I grew up in a small town less than an hour from Ferguson, Missouri and since the shooting of Michael Brown, extreme police reaction to protesters, and now the wait for Grand Jury results, I've been recalling a Midwestern childhood where fear of the Otherness surrounding St. Louis was pervasive. You were told to be careful because They shot tires out on cars driving into the city, looted the car and killed the passengers. They.
After driving through an hour of cornfields, you passed the suburbs with fancy department stores, followed by the extreme poverty of East St. Louis, and then the city itself. A gauntlet of polar opposites before you even arrived. My favorite thing to do in St. Louis was to stand under the Arch looking up, and spin around until falling down. It was like being in a giant eggbeater. Eventually I recognized the rumor of St. Louis snipers as an urban legend to instill fear and separation between black and white, like the doctor who worked for my dad telling us about the time Mars got too close to the earth, scorched a wide swath of it and that's where black people came from. My parents were furious, but I don't think that's why they took us to Africa.

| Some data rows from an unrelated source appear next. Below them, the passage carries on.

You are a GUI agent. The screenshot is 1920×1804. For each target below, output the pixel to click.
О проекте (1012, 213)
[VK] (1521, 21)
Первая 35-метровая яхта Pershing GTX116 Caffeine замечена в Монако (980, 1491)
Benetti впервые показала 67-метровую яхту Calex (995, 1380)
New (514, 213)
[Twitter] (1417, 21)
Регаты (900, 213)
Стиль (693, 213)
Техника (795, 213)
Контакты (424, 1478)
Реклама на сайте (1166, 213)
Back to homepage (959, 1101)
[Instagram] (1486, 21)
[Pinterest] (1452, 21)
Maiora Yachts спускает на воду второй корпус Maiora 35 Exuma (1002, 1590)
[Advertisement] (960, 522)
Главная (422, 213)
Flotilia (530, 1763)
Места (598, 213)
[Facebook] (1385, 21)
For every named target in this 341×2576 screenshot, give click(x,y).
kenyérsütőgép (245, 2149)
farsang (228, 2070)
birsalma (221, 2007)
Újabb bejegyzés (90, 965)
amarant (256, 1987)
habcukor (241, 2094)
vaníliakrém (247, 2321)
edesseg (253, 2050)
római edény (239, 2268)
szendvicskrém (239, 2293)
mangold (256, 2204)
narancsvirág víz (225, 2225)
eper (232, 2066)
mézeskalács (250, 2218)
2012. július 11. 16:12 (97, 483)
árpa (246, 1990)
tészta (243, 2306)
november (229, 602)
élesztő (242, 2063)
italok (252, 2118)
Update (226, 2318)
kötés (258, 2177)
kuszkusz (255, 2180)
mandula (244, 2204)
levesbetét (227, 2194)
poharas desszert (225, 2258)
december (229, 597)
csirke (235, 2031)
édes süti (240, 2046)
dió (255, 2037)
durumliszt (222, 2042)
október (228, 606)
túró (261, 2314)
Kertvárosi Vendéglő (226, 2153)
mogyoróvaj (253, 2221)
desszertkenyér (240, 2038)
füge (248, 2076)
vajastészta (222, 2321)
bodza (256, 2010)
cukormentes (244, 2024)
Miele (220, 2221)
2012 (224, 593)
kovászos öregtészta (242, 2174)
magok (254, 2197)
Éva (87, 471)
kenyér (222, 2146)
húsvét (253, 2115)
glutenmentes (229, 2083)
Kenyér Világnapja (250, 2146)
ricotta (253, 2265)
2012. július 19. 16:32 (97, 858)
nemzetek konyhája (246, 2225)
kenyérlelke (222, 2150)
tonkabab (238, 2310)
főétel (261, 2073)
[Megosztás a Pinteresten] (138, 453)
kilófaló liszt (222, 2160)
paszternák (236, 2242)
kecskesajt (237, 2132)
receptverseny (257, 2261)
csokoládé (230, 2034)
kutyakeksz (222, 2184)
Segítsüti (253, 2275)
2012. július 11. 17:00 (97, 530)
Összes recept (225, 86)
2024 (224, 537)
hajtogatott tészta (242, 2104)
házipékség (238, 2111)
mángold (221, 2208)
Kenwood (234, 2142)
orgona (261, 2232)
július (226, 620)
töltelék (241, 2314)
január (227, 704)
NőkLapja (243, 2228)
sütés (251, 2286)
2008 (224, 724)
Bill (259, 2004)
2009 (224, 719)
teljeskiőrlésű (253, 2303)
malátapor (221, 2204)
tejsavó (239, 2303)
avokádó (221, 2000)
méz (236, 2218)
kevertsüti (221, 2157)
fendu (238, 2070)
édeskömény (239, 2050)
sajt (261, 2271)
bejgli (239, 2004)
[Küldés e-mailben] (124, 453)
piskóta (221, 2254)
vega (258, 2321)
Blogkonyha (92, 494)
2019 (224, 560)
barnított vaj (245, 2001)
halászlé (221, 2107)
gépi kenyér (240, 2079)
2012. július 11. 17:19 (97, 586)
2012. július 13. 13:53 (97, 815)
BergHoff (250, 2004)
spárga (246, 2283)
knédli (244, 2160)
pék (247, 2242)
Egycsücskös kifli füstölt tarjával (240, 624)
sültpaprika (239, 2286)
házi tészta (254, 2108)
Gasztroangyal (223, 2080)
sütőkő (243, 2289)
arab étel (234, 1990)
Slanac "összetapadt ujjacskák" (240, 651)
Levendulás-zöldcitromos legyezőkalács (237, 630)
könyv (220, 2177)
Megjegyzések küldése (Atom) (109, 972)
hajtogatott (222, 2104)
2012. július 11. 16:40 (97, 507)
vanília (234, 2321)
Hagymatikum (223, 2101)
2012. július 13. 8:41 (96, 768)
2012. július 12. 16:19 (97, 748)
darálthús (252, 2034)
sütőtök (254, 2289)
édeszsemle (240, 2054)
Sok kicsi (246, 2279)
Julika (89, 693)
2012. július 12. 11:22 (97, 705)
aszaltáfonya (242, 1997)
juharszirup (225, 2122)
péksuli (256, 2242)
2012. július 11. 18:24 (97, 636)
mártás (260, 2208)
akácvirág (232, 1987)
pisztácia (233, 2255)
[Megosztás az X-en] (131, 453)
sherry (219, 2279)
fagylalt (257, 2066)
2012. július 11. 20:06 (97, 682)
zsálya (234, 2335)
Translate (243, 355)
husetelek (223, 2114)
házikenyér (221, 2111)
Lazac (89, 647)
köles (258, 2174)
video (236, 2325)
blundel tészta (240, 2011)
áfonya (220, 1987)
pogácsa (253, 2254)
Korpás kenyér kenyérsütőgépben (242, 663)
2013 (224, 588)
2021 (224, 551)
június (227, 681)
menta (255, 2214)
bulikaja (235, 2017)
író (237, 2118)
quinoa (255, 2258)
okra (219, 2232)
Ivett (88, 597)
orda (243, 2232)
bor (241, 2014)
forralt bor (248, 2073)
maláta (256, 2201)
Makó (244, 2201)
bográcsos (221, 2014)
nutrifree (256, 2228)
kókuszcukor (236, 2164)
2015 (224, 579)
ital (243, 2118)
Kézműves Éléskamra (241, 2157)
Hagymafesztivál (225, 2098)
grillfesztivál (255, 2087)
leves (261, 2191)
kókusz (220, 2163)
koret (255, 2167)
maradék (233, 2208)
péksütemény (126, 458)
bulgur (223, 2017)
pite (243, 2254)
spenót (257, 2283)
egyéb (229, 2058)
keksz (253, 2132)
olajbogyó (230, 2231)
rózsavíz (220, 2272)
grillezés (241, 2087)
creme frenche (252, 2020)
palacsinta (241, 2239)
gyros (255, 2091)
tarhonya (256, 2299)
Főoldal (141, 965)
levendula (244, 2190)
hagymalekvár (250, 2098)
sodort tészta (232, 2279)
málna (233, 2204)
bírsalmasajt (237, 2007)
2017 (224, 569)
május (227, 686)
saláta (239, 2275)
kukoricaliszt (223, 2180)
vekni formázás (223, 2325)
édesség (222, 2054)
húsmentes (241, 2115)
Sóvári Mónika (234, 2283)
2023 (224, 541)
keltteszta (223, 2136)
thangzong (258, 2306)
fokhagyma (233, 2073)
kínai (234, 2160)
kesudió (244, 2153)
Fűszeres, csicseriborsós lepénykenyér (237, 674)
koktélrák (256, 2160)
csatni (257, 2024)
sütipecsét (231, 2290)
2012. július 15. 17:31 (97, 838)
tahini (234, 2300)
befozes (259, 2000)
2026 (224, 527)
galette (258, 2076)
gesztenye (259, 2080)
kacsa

We went to South Africa to visit my uncle who was a missionary, and my optometrist dad was donating vintage eyeglasses that weren't vintage yet. It was toward the end of Apartheid, and I remember sitting atop a tower overlooking mining city Soweto with its heartbreakingly tiny homes, while being served tea and biscuits. After camping in a wildlife sanctuary, Johannesburg was the opposite. Gunshots rang out in the street and unrest was a constant. Bathrooms had signs indicating a color code, and I remember thinking: "Well that's some bullshit."
That fall, I was riding to school with a neighbor kid and just as I fired up descriptions of my summer in Africa, seeing herds of every animal imaginable running wild, he asked: "Why would you go visit a bunch of ......" And that was the first time I heard the word. There was such a sense of separation and otherness in this boy, he had been taught to dismiss an entire continent with one racial epithet. To this day he may still believe They shoot at you from under the bridge if you try to get into St. Louis. Or that They've scraped off onto the planet from Mars. Or that They have no equal protections under the law.
I have hesitated to write about something I've been so far away from for so many years, because let's face it, the world is not waiting for another think piece on Ferguson. But the ripping apart of a city, a heartland and a country must stop.
South Africa changed. I won't recognize it when I go back. North America can change too once we realize that in every conceivable way, They are Us. We are Them. And no one here scraped off from Mars.